=== TEXT BLOCK ===
============================================================
The data set from the competition is now opened as the Building Data Genome 2 project that is outlined in a publication in Nature Scientific Data -- preprint on arxiv.

Key takeaways:

  • Large ensembles of models are essential in the application of ML on building energy prediction at scale
  • Gradient boosting tree models were the most common in these ensembles, especially LightGBM.
  • Pre-processing of the training data, including outlier removal, was the key differentiator in the top winners and was usually not an automated process.
  • Many of the winners had engineering backgrounds and even previous experience in meter prediction

Special credit goes to Dr. Samy Arjunan for organizing and replicating the solutions in this repository

Detailed Reproduction of Solutions Overview

Instructions to fully reproduce each solution are found in the wiki for this repository and other details found below.

The raw data data for the top 5 winning solutions - code and docs (original submission by the winners)
============================================================
Extracted records
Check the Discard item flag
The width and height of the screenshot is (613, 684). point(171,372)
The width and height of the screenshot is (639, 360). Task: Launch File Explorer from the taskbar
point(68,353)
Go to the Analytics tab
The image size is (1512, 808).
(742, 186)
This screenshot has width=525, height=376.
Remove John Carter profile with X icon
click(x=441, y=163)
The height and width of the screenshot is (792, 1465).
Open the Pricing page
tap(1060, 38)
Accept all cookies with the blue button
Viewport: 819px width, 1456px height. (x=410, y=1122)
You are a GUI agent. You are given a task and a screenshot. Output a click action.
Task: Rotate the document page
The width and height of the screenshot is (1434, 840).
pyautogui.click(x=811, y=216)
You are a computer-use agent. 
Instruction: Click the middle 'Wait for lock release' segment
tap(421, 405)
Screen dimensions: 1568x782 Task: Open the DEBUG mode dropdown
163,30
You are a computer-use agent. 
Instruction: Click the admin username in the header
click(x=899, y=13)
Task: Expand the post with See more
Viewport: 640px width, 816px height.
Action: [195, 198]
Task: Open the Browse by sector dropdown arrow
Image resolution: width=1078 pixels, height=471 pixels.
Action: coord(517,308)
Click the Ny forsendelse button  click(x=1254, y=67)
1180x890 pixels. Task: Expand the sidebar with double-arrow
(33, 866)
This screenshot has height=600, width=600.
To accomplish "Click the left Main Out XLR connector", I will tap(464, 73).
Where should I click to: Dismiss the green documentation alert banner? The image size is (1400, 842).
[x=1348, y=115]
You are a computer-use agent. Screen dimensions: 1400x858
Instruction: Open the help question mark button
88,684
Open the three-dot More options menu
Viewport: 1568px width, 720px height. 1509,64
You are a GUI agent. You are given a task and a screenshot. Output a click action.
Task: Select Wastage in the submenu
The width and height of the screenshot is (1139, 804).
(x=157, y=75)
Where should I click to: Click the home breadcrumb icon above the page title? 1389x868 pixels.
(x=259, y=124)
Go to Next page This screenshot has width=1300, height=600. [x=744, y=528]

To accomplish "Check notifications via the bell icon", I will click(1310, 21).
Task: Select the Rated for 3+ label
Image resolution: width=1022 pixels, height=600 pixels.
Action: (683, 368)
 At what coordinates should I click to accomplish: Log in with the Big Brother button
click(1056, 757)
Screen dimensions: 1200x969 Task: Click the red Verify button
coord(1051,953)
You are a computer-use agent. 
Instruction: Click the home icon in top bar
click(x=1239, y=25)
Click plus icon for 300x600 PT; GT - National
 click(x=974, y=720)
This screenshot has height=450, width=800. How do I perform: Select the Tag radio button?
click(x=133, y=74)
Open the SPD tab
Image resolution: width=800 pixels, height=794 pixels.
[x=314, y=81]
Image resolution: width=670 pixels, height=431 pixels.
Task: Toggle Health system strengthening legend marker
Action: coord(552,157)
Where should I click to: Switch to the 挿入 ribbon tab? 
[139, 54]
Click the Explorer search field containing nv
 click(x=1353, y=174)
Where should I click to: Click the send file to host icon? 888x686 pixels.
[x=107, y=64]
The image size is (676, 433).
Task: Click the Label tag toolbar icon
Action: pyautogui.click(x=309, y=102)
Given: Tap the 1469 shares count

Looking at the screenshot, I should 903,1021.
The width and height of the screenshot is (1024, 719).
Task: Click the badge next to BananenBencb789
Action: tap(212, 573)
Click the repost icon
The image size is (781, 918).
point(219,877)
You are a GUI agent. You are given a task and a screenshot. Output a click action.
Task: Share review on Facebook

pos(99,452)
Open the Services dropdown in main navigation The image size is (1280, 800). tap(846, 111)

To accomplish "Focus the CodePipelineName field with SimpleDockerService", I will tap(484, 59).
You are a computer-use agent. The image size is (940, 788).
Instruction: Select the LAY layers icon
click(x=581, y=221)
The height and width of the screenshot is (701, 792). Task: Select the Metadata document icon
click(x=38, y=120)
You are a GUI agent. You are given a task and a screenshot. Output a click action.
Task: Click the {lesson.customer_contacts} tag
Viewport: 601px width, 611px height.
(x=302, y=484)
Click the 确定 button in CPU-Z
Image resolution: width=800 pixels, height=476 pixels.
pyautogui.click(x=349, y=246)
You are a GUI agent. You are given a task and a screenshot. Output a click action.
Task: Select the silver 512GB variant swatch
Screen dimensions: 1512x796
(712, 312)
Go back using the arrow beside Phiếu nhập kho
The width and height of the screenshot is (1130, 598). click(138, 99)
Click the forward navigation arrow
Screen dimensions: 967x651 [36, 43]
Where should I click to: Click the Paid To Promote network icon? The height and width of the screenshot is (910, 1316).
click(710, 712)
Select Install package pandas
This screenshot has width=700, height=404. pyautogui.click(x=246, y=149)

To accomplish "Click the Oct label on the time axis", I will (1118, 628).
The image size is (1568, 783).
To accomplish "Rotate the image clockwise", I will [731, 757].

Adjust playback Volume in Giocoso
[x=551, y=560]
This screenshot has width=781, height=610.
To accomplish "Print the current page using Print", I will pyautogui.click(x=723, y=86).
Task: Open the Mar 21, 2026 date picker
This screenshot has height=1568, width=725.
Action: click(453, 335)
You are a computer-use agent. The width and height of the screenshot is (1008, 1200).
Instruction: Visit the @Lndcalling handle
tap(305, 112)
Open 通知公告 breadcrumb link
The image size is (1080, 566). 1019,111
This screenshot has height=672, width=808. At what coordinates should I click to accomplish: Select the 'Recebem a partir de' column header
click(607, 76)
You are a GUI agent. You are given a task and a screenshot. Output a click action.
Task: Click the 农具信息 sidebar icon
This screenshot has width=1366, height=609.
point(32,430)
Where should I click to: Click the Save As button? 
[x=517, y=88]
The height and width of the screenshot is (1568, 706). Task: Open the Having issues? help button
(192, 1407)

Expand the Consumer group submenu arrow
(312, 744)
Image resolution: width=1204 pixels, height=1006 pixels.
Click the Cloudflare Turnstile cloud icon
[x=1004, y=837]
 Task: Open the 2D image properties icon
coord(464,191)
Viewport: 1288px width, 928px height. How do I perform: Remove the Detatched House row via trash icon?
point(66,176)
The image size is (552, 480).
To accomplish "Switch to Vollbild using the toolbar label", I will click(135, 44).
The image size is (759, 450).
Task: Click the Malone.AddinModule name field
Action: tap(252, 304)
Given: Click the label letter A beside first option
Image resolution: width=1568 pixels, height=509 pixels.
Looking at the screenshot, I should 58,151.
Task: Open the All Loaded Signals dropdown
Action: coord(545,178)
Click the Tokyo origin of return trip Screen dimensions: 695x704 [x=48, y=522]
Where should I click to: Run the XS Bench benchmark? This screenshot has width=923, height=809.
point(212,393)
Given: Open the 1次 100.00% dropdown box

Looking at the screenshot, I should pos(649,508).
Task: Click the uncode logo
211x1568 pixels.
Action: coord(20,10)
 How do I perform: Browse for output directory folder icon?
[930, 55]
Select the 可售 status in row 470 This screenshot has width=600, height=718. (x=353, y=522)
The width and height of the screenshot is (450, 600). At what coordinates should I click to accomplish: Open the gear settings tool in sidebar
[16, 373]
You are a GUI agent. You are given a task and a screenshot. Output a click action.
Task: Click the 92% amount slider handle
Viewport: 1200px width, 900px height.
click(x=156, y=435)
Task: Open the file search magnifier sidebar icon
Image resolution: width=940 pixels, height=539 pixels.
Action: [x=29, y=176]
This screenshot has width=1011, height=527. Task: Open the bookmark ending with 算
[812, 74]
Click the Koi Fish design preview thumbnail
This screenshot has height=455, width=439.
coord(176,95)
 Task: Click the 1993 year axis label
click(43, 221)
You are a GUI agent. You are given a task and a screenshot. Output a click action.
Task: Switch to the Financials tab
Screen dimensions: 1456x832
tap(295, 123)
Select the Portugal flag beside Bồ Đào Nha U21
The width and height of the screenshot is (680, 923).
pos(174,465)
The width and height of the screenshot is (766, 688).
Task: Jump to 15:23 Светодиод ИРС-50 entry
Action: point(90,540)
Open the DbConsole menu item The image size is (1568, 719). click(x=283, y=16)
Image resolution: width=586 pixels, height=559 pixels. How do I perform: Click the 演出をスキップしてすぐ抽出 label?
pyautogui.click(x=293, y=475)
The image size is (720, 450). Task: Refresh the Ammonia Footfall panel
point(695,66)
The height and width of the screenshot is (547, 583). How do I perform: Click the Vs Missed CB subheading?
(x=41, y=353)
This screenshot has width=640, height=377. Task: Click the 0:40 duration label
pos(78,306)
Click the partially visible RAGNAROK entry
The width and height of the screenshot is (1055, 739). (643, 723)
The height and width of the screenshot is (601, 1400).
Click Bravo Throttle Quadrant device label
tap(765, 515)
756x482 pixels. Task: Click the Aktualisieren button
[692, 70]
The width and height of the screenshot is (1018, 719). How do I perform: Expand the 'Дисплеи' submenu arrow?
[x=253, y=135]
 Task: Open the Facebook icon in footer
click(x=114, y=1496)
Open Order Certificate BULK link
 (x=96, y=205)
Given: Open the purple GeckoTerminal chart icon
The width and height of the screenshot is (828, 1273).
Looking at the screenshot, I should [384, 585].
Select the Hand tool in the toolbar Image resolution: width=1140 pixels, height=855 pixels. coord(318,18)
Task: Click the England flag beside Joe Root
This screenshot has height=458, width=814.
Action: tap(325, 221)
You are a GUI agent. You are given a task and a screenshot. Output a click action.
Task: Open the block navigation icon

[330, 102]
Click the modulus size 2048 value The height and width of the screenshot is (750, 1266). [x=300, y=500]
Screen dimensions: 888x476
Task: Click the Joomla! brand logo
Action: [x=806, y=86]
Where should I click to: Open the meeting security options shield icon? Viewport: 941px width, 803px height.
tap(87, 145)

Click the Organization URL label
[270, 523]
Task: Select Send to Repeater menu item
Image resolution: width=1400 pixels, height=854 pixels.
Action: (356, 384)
============================================================
=== QUESTIONS ===
(A) Please list the key takeaways given in the building energy prediction text.
(B) Carry on the building energy prediction text from its last sentence.

=== ANSWERS BY ITEM NUMBER ===
(A)
- Large ensembles of models are essential in the application of ML on building energy prediction at scale.
- Gradient boosting tree models were the most common in these ensembles, especially LightGBM.
- Pre-processing of the training data, including outlier removal, was the key differentiator in the top winners and was usually not an automated process.
- Many of the winners had engineering backgrounds and even previous experience in meter prediction.

(B)
Explanatory Overview Videos from the Winners

The top five winning solutions can be understood through a series of explainer videos hosted here, including extended presentations at the ASHRAE 2020 Online Conferece in June 2020. Potential users of these solutions should note that each winner gave advice on the solution complexity vs. accuracy. These videos are also listed below individually for each solution.

Solutions Overview Details

First Ranked Solution

Second Ranked Solution

Third Ranked Solution

Fourth Ranked Solution

Fifth Ranked Solution

Solutions High Level Comparisons

Final Rank Team Final Private Leaderboard Score Preprocessing Strategy Features Strategy Overview Modeling Strategy Overview Post-Processing strategy
1 Matthew Motoki and Isamu Yamashita (Isamu and Matt) 1.231 Removed anomalies in meter data and imputed missing values in weather data 28 features, Extensively focused on feature engineering and selected LightGBM, CatBoost, and MLP models trained on different subsets of the training and public data Ensembled the model predictions using weighted generalized mean.
2 Rohan Rao, Anton Isakin, Yangguang Zang, and Oleg Knaub (cHa0s) 1.232 Visual analytics and manual inspection Raw energy meter data, temporal features, building metadata, simple statistical features of weather data. XGBoost, LightGBM, Catboost, and Feed-forward Neural Network models trained on different subset of the training set Weighted mean. (different weights were used for different meter types)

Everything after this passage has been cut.